◆ WHAT IS BEING ASKED
In the COVID-19 vaccine text below, condense the paragraph beginning "Developing the right drug" into a short list that keeps its main facts.

[Opening TEXT EXCERPT section]

All we need is a vaccine. One dose will end the COVID-19 plague, and it’s coming soon — really!
That’s the drumbeat from President Donald Trump and others pushing to reopen the nation’s economy and offering unrealistic timetables to get there, often contradicting public health experts.
While we all want this nightmare to end, the reality about a vaccine is quite different.
Developing the right drug, and putting it through necessary trials to see whether it is effective while measuring its negative ramifications, takes time, even on an accelerated schedule. Then it must be manufactured and distributed, and administered to hundreds of millions of people. Alleviating regulatory barriers helps but these are important, daunting steps.
It’s important to manage expectations, to understand that a vaccine isn’t imminent, and isn’t a cure-all. Political leaders who are suggesting a vaccine will be like a snap of the fingers risk losing our trust.
That’s especially concerning in light of troubling new estimates from a draft report labeled with the Centers for Disease Control and Prevention logo, that shows the toll from the coronavirus could reach 3,000 deaths a day, with new cases potentially increasing to as many as 200,000 per day, by June 1.
If the new modeling is accurate, that could surpass Trump’s admission Sunday that the death toll, now at more than 68,000, could reach 100,000.

[Closing TEXT EXCERPT section]
[Opening ENTRIES PROVIDED section]

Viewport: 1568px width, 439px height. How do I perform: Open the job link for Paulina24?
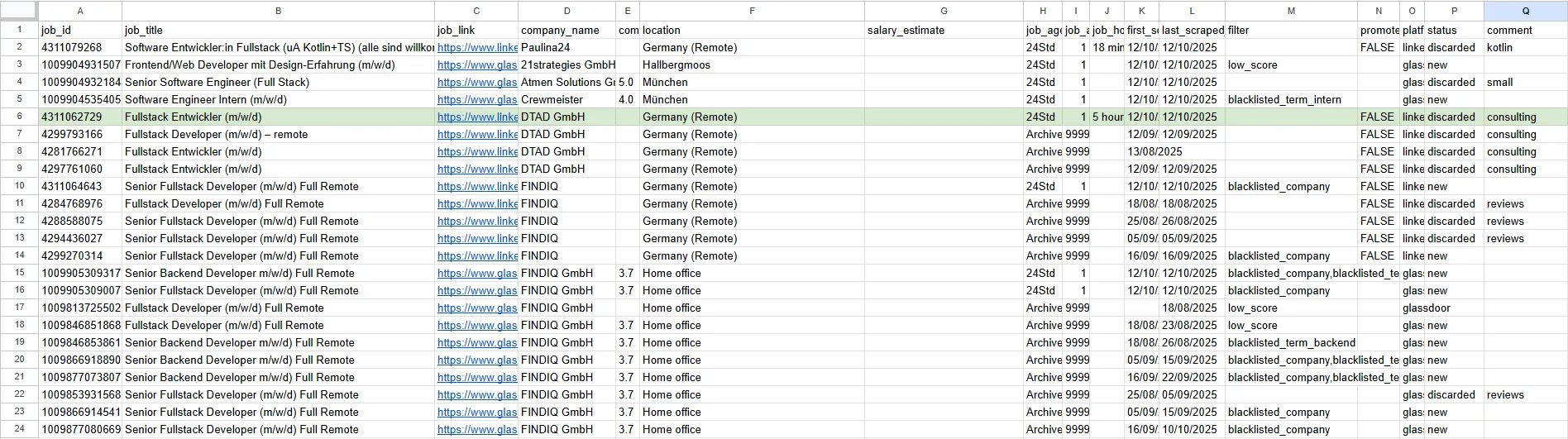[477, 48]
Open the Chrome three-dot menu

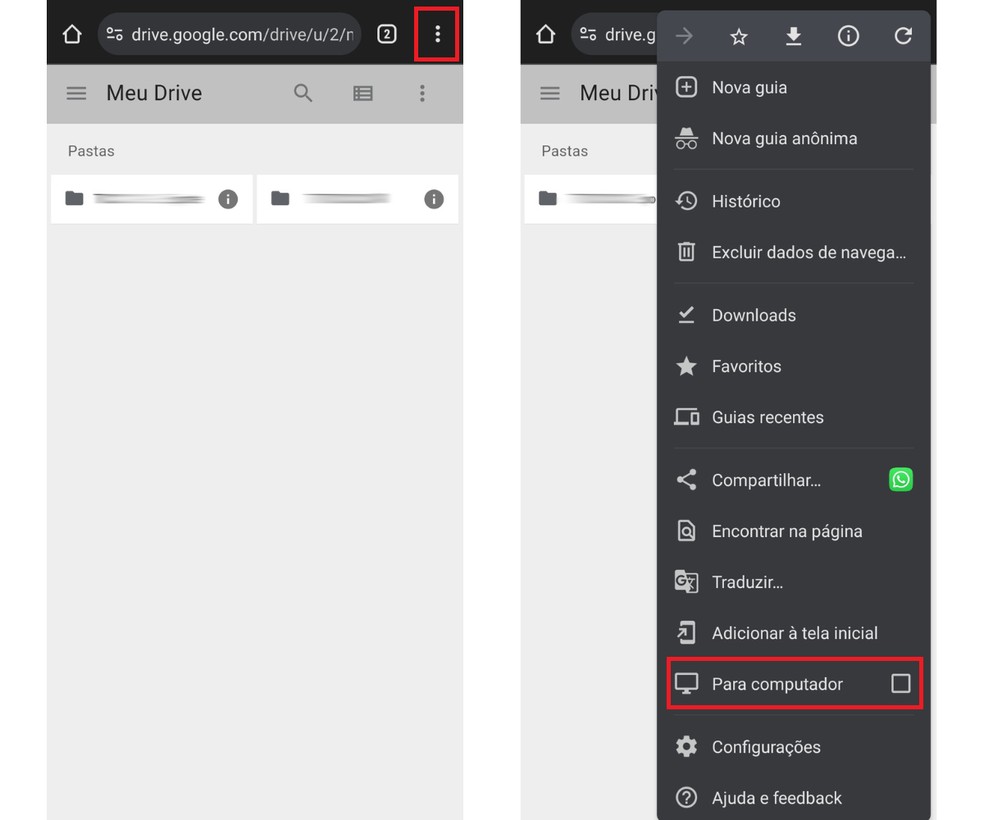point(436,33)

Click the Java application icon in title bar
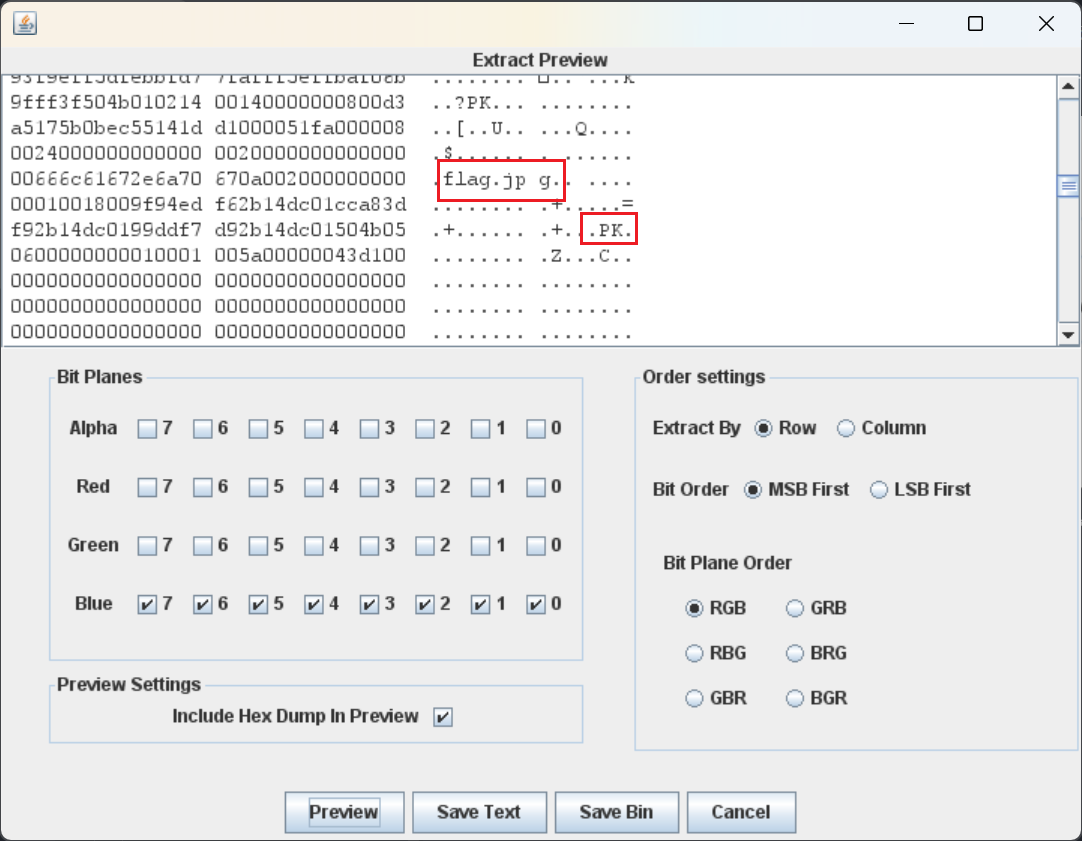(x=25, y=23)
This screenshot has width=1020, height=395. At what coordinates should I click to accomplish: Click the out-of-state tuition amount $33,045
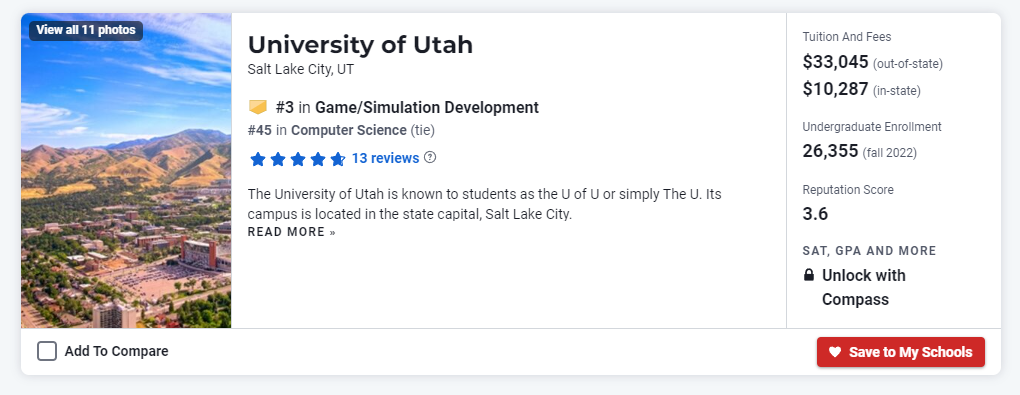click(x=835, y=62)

[Closing ENTRIES PROVIDED section]
[Opening ENTRIES PROVIDED section]

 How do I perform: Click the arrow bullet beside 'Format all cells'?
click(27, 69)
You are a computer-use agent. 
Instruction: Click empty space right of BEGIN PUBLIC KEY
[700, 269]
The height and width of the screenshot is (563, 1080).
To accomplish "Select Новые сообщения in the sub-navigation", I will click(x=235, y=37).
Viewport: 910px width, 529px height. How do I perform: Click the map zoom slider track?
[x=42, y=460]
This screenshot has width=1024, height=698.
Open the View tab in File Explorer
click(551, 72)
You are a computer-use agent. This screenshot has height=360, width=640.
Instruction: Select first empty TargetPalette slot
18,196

[Closing ENTRIES PROVIDED section]

◆ ANSWER BOX
- Developing the right drug and testing it in trials for effectiveness and negative ramifications takes time, even on an accelerated schedule.
- The vaccine must then be manufactured, distributed, and administered to hundreds of millions of people.
- Easing regulatory barriers helps, but these steps remain important and daunting.